United

il retroscena sulla fusione (mancata) del secolo: United-Americam

In un annuncio a sorpresa ma necessario, il CEO di United Airlines, Scott Kirby, ha rotto il silenzio riguardo ai rumors su una possibile fusione con American Airlines.

La dichiarazione, rilasciata il 27 aprile 2026, conferma che il tentativo di creare il più grande colosso dei cieli è naufragato sul nascere a causa del netto rifiuto di American Airlines di sedersi al tavolo delle trattative.

Una visione di crescita, non di tagli

Kirby ha voluto chiarire immediatamente la natura della sua proposta, distanziandola dai consolidamenti del passato. Se storicamente le fusioni aeree sono nate dalla necessità di salvare compagnie in crisi attraverso tagli al personale e alle rotte, il progetto di United puntava all’opposto: una crescita aggressiva.

“Volevo perseguire un’idea audace di crescita che avrebbe inaugurato una nuova era di leadership per l’aviazione statunitense,” ha dichiarato Kirby. “Senza un partner disposto, un’operazione di questa portata semplicemente non si può fare.”

I pilastri del progetto United-American

Nonostante il “no” di American, Kirby ha delineato i benefici che, secondo la sua visione, avrebbero rivoluzionato il settore:

  • Vantaggi per il cliente: L’obiettivo era scalare il modello United — basato su investimenti in tecnologia, Wi-Fi Starlink gratuito e nuovi aeromobili — su una rete ancora più vasta, espandendo i servizi soprattutto verso le piccole comunità e le rotte internazionali.
  • Affidabilità e Valore: Kirby ha respinto le accuse di possibili rincari, affermando che la fusione avrebbe aumentato il numero totale di posti in classe economica, offrendo più opzioni a prezzi competitivi senza trasformare il viaggio in una semplice “commodity”.
  • Sfida ai vettori stranieri: Uno dei punti cardine era la competitività globale. Oggi le compagnie straniere operano circa il 65% dei voli a lungo raggio verso gli USA; un colosso unificato avrebbe permesso agli Stati Uniti di recuperare quote di mercato e sovranità nei cieli.
  • Impatto economico: La nuova entità avrebbe potuto creare decine di migliaia di posti di lavoro sindacalizzati e sostenere direttamente l’industria manifatturiera aeronautica americana attraverso ordini massicci di nuovi velivoli.

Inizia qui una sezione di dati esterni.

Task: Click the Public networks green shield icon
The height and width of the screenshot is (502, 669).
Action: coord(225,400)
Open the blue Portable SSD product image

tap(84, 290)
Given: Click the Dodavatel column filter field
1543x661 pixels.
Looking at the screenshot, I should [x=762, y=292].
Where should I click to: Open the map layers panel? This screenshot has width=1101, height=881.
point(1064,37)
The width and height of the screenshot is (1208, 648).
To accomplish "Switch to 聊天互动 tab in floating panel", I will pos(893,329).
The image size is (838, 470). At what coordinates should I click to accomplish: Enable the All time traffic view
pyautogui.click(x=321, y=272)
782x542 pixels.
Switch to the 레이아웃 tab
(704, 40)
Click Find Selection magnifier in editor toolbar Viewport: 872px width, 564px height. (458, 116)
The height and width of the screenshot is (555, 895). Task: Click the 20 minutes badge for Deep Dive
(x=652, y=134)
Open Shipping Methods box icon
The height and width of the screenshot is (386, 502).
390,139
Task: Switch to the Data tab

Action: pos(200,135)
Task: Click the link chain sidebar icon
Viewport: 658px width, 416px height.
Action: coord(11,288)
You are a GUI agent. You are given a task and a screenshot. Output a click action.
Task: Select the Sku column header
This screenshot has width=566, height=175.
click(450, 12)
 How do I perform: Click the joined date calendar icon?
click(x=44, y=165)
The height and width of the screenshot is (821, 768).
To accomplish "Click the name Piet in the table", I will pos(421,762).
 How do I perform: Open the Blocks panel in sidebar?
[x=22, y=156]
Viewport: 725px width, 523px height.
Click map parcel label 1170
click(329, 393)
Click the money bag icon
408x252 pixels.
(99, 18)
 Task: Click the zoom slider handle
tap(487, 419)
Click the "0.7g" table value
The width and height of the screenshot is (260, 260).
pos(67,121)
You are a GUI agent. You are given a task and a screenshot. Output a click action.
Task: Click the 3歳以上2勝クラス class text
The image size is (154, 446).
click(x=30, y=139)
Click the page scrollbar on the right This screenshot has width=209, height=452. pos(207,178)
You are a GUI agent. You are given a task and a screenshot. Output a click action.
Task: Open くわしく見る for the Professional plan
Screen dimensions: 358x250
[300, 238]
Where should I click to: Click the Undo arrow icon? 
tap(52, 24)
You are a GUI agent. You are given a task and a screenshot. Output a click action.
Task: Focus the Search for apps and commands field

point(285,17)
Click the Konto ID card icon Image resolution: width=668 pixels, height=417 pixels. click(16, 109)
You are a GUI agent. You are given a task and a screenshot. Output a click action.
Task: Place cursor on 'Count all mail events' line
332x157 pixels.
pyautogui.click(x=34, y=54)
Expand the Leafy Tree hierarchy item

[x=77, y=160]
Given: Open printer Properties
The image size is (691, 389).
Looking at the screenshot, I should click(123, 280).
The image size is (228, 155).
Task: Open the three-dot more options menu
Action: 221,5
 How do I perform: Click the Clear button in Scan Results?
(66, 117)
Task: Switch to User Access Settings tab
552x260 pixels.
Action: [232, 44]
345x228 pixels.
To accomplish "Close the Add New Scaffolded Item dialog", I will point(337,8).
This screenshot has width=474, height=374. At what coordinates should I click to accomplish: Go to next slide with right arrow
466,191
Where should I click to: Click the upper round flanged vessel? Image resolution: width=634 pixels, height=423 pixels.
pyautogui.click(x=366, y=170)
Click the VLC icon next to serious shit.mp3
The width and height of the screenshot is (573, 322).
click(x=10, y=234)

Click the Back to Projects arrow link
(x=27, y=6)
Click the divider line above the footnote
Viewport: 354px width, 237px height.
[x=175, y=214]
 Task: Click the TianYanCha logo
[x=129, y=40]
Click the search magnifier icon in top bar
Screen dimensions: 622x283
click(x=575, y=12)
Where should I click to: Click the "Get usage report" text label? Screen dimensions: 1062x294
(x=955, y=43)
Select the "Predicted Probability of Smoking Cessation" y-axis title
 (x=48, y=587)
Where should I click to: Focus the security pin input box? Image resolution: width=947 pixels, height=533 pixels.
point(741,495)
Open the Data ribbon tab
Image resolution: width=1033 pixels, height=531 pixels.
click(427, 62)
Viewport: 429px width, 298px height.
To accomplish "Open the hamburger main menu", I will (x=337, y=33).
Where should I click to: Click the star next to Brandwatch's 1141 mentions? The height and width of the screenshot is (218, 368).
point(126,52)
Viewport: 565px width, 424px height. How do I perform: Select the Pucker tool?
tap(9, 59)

L’ostacolo regolatorio e il futuro di United

Kirby si è detto consapevole dello scetticismo che una proposta simile avrebbe sollevato presso le autorità antitrust. Tuttavia, ha sostenuto che una fusione basata sull’aggiunta di valore e investimenti, anziché sulla sottrazione di capacità, avrebbe potuto ottenere il via libera dei regolatori, pur con le necessarie dismissioni in alcuni mercati domestici.

Il capitolo American Airlines è chiuso, ma il CEO di United non mostra segni di cedimento. Con 115.000 professionisti e una strategia definita “vincente” basata sulla fidelizzazione e sulla qualità del servizio, United intende proseguire da sola la sua missione di diventare la più grande compagnia nella storia dell’aviazione.

Il mio pensiero: una mossa audace ma forse fuori tempo massimo

È indubbio che Scott Kirby abbia una visione monumentale, quasi d’altri tempi, in cui i campioni nazionali americani dettavano le regole del mondo. Tuttavia, bisogna essere realisti: definire una fusione tra i due principali player del mercato come “un’operazione a favore dei clienti” è una narrazione che abbiamo già sentito spesso dalle compagnie low-cost e dai grandi gruppi per giustificare posizioni di dominio.

Sappiamo benissimo che, in regime di quasi monopolio su molti hub, la concorrenza ne risente inevitabilmente. Forse American Airlines ha fatto bene a “chiudere la porta” pubblicamente: in un’epoca di estrema attenzione all’antitrust, imbarcarsi in una battaglia legale di anni per un’unione così divisiva avrebbe potuto danneggiare l’immagine e le finanze di entrambi i vettori.